= Texte fourni =

La biodiversité, l’utilité de l’arbre, l’agriculture (quelle ?), la protection de l’environnement, etc. ont été signalées comme sujets abordés par les deux films. La métaphore, quasi biblique du premier (olivier arbre de la paix, le rameau ramené par la colombe de l’arche*, etc.), n’a échappé à personne.

Pour ma part, j’ai pensé que le premier(1) n’avait peut-être pas sa place dans une NUIT DU FILM ENGAGÉ. En ce sens que l’engagement, auquel on s’attend dans une telle séance, organisée par les AMD, serait plutôt illustré par des films du genre d’un « Merci Patron ! » que l’association a fait connaître au public guadeloupéen dès sa sortie. Ou d’un « La classe ouvrière va au Paradis », cité plus haut.

= Données fournies =
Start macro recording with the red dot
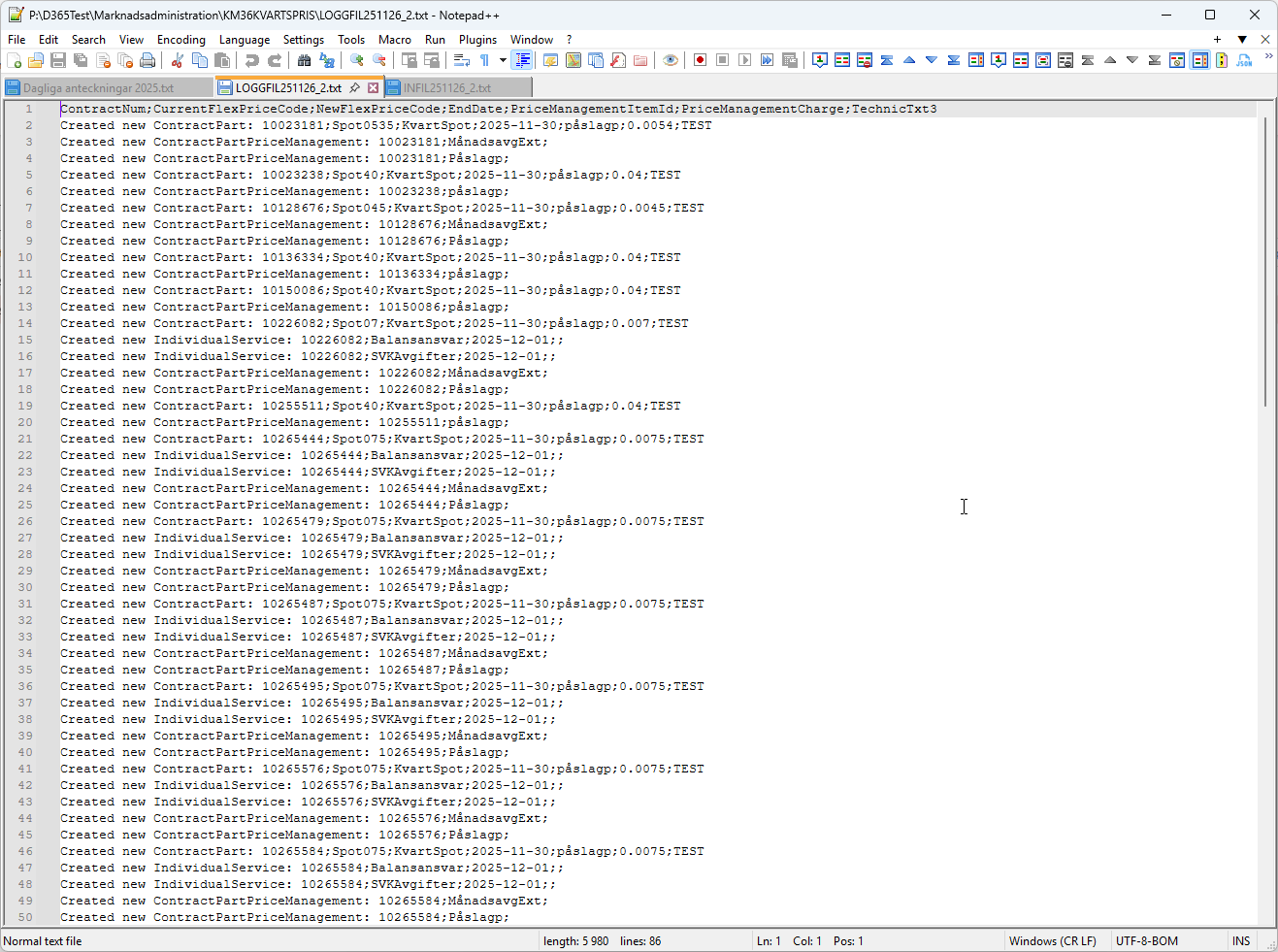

---

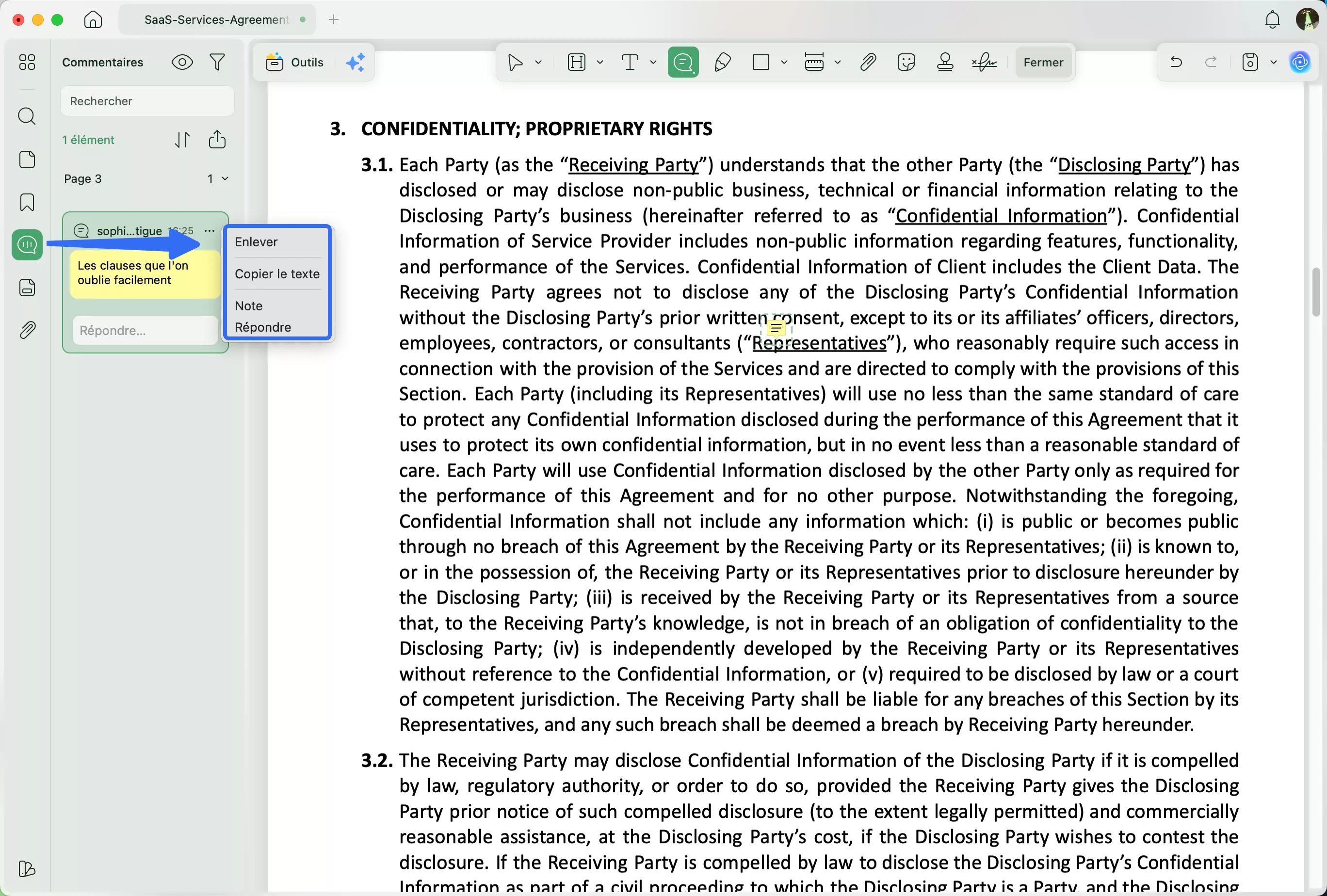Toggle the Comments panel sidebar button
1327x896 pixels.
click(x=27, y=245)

= Objectifs =
• 1. D'après le texte sur les deux films, quel film l'association a-t-elle fait connaître au public guadeloupéen dès sa sortie ?
• 2. Recopiez le passage du texte sur les deux films qui commence à "La biodiversité, l’utilité" et se termine à "échappé à personne.".
Les données n'ont aucun rapport avec le texte.

= Résultats par tâche =
• 1. « Merci Patron ! »

• 2.
La biodiversité, l’utilité de l’arbre, l’agriculture (quelle ?), la protection de l’environnement, etc. ont été signalées comme sujets abordés par les deux films. La métaphore, quasi biblique du premier (olivier arbre de la paix, le rameau ramené par la colombe de l’arche*, etc.), n’a échappé à personne.